Prompt = Starting at the line that has "Task: Open the Become a host link" and stopping after the last of the entries below, write those lines out again with "banner" replaced by "notice" and everything else left as it is. Leave the pictures out.

Data records =
◆ ◆ ◆ ◆
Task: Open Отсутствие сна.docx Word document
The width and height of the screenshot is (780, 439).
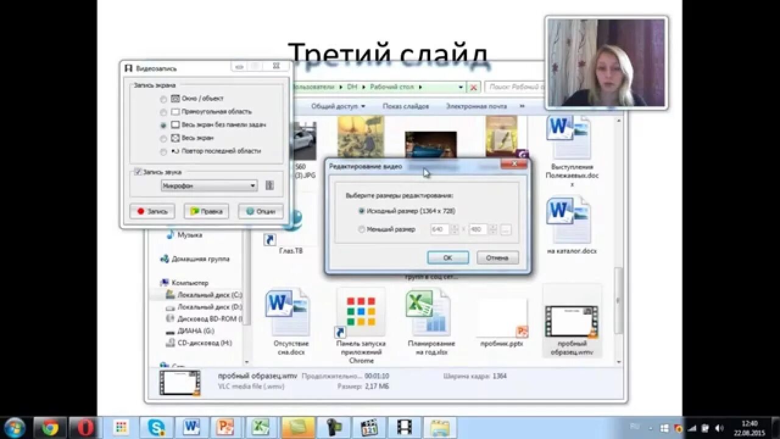Action: [x=288, y=311]
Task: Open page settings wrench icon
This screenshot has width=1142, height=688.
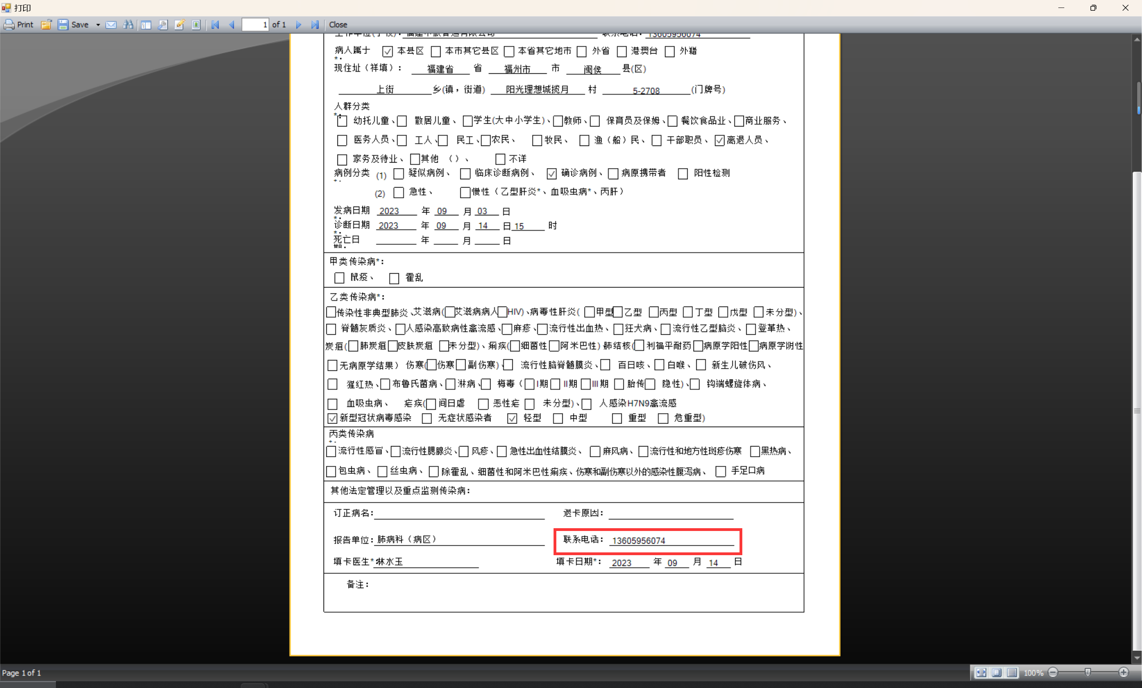Action: coord(163,25)
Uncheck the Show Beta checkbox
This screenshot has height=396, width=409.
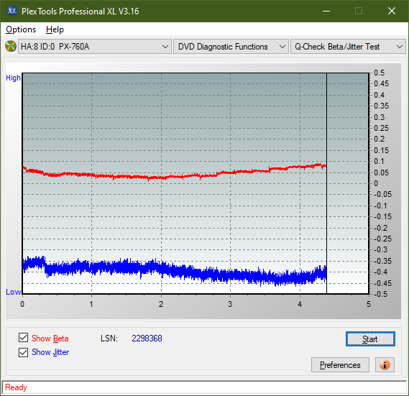[23, 338]
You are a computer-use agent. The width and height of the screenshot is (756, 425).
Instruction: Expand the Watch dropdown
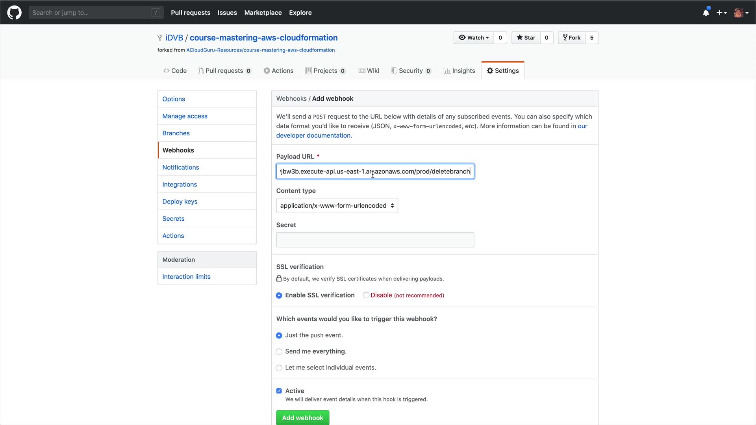coord(474,38)
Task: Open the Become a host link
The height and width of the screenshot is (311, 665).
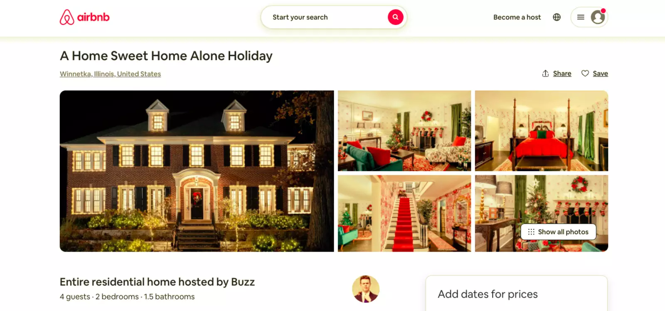Action: point(517,17)
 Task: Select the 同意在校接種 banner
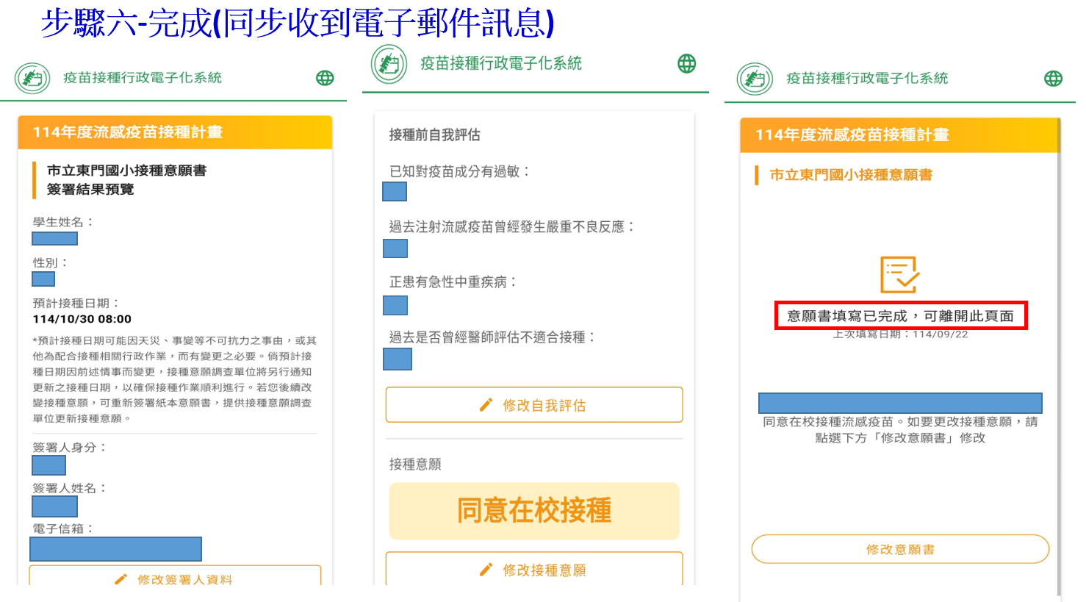534,511
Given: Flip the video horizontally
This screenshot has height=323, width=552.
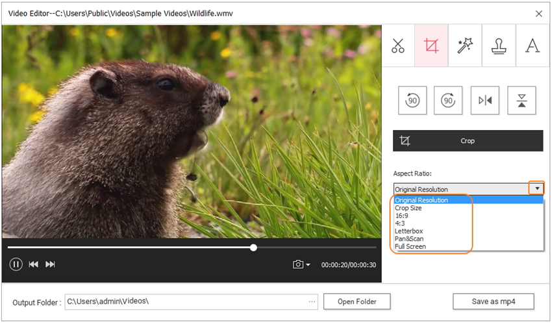Looking at the screenshot, I should [x=485, y=100].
◆ ◆ ◆ ◆
Complete answer =
Task: Open the Become a host link
The height and width of the screenshot is (311, 665).
Action: point(517,17)
 Task: Select the 同意在校接種 notice
534,511
Given: Flip the video horizontally
This screenshot has height=323, width=552.
Looking at the screenshot, I should [x=485, y=100].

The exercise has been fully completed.